### TEXT SECTION

******************************

The situation is worse than ever right now because the leadership of both parties is farther from mainstream than they have been in many years. Kind of like when Microsoft released Windows Me and Apple released Mac OS 9 - the worst operating systems either of them had released, ever. It's amazing that more Republicans aren't upset with Bush, since he's the exact opposite of a fiscal conservative. Thanks to his tax cuts and bloated budgets, the U.S. has the largest deficit in history. Most Republicans haven't actually saved money because of Bush's tax cuts anyway, because although federal taxes went down, local taxes, state taxes, and property taxes have all gone up in the last three years, not to mention health care costs, which have gone up by even more for most people. (Of course the richest of the rich still came out ahead, but remember that about 50% of the country is Republican, so most of them are clearly not rich.) But the Democratic leadership is no better. The Democratic leadership got the majority of the Democrats in Congress to vote in favor of the pre-emptive war in Iraq even though the majority of Democrats either opposed the war altogether, or opposed going to war unless we had the full support of the U.N.

So what's the political equivalent of open-source software, like Linux, Mozilla, OpenOffice, and FreeBSD? Third-party candidates, of course. The big two players (Microsoft and Apple, Republicans and Democrats) like to make everyone think that there are only two choices. They actually work together to make sure that it's almost impossible for a third-party to enter the race at all. In the computer world, companies require licensing fees in order to use the technology required to interoperate with them, thereby making it impossible for free and open-source software to compete. Apple and Microsoft are both guilty of this. In the political world, both the Democrats and Republicans have changed the rules so that it's almost impossible for a third-party to win anything. For example, they're not allowed to debate the Republicans and Democrats on T.V., and the congressional districts are Gerrymandered so that third-parties have no chance of winning them.

Imagine if we had instant-runoff voting. Instead of voting for one candidate, you'd vote for all of the candidates you're happy with, or perhaps you'd rank your top three. Then the candidate with the least number of votes is eliminated, one at a time, until one is left. That way, voting for a third-party would never be "throwing your vote away", and the polls would suddenly reflect how people really feel on a number of issues, rather than simply reflecting which of the two major parties most people are willing to compromise with.

One last analogy. The current media situation is kind of like if you had to get all of your computer news from Microsoft and Apple press releases, plus a few 'totally unbiased' analysts like Laura DiDio. So if you want to learn about politics, stay away from all television news. At worst it's horribly biased, and when it's at its best it's very incomplete, never telling enough of the story before going on to the next headline. Use Google News to learn about the major headlines, then read a few different takes on each story. Consider reading both left-leaning and right-leaning news sources, as well as everywhere-leaning, and then making up your own mind.

******************************

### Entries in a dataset
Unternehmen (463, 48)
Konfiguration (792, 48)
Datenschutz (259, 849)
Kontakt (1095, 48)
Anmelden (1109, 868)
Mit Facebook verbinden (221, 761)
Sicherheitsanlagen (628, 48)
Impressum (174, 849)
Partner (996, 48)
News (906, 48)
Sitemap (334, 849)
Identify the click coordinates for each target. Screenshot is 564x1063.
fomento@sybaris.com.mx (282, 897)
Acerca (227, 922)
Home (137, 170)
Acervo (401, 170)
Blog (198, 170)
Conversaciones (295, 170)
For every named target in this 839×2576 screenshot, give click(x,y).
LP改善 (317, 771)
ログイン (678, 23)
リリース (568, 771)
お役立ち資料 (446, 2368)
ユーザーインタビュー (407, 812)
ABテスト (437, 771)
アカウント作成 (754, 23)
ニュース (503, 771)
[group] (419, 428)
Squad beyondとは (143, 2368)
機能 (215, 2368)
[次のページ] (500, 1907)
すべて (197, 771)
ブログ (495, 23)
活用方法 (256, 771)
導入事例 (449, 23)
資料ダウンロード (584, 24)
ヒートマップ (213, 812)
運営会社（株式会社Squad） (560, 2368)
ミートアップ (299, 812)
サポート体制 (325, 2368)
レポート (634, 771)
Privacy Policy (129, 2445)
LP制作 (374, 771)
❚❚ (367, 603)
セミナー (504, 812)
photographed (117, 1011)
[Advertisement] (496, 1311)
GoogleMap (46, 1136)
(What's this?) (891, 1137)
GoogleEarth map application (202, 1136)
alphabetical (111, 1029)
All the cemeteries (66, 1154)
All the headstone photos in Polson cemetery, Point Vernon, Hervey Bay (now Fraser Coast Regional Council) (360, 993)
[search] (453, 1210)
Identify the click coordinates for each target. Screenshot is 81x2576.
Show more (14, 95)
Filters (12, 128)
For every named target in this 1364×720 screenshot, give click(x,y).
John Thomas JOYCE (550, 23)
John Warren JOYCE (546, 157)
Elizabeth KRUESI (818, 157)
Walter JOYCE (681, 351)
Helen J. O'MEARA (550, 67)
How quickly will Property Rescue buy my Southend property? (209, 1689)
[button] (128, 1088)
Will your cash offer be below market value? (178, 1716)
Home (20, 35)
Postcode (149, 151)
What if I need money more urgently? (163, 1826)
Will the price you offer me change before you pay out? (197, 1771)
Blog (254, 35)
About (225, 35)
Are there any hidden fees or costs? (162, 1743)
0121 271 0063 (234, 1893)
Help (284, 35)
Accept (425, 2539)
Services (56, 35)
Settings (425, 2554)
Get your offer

******************************

### LIST OF TASKS
A) Answer these questions about the essay comparing politics to software:
(i) Which two operating systems does it call the worst either company had ever released?
(ii) Roughly what share of the country does it say is Republican?
(iii) What service does it recommend for learning about the major headlines?
B) In the entries, from the line with "Home (20, 35)" through the end, swap "Postcode" for "Zip code" and write those lines out again with nothing else altered.

### SOLUTIONS IN ORDER
A)
(i) Windows Me and Mac OS 9
(ii) About 50%
(iii) Google News

B)
Home (20, 35)
Zip code (149, 151)
What if I need money more urgently? (163, 1826)
Will the price you offer me change before you pay out? (197, 1771)
Blog (254, 35)
About (225, 35)
Are there any hidden fees or costs? (162, 1743)
0121 271 0063 (234, 1893)
Help (284, 35)
Accept (425, 2539)
Services (56, 35)
Settings (425, 2554)
Get your offer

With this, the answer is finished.